The other major takeaway from the goaltending performance from both Jarry and the young Ilya Sorokin (who started his first playoff game at 25 years old) is that the Islanders can win goaltending duels. If games become defensive and are ultimately determined by which team has a better goaltender in the net, the Islanders have the clear advantage regardless of Sorokin or the typical starter in Semyon Varlamov, who was scratched for the game but is likely going to start the remainder of the series. Knowing this, the coaching staff will want the upcoming games to ultimately be determined by the better goaltender, which is once again, favorable to New York.

How the Islanders Need to Play the Rest of the Series

It was clear throughout the game that the Islanders needed to improve defensively, specifically in the neutral zone. The shots from the point can easily be regarded as a compromise considering all the more prominent ways the Penguins can score should be eliminated first.
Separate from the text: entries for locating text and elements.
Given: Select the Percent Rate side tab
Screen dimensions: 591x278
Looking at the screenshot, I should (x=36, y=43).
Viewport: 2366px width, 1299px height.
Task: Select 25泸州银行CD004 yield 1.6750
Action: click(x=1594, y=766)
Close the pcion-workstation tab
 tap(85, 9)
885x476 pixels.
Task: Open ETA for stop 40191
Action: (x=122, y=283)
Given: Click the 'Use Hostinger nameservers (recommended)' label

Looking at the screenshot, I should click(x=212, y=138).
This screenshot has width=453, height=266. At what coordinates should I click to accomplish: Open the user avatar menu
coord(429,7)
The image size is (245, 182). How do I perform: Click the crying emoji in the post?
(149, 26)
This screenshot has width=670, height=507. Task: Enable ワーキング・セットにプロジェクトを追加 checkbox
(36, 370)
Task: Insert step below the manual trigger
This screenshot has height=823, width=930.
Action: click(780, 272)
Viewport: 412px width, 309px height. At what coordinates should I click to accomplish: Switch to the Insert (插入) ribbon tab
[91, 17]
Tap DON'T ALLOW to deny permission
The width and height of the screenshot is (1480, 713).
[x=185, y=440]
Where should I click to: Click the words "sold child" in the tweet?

The Islanders won’t win this series by outskating their opponent and should play with that in mind, indicating that if the offense is going to continue finding the back of the net, the play from the point will need to improve and be a major factor moving forward. In addition, the depth of the team will need to continue to play well to help pull off the upset, with Palmieri being a pleasant surprise in the first game as well as the entire third line, but the rest of the offense should hopefully step up in the offensive zone in the upcoming games.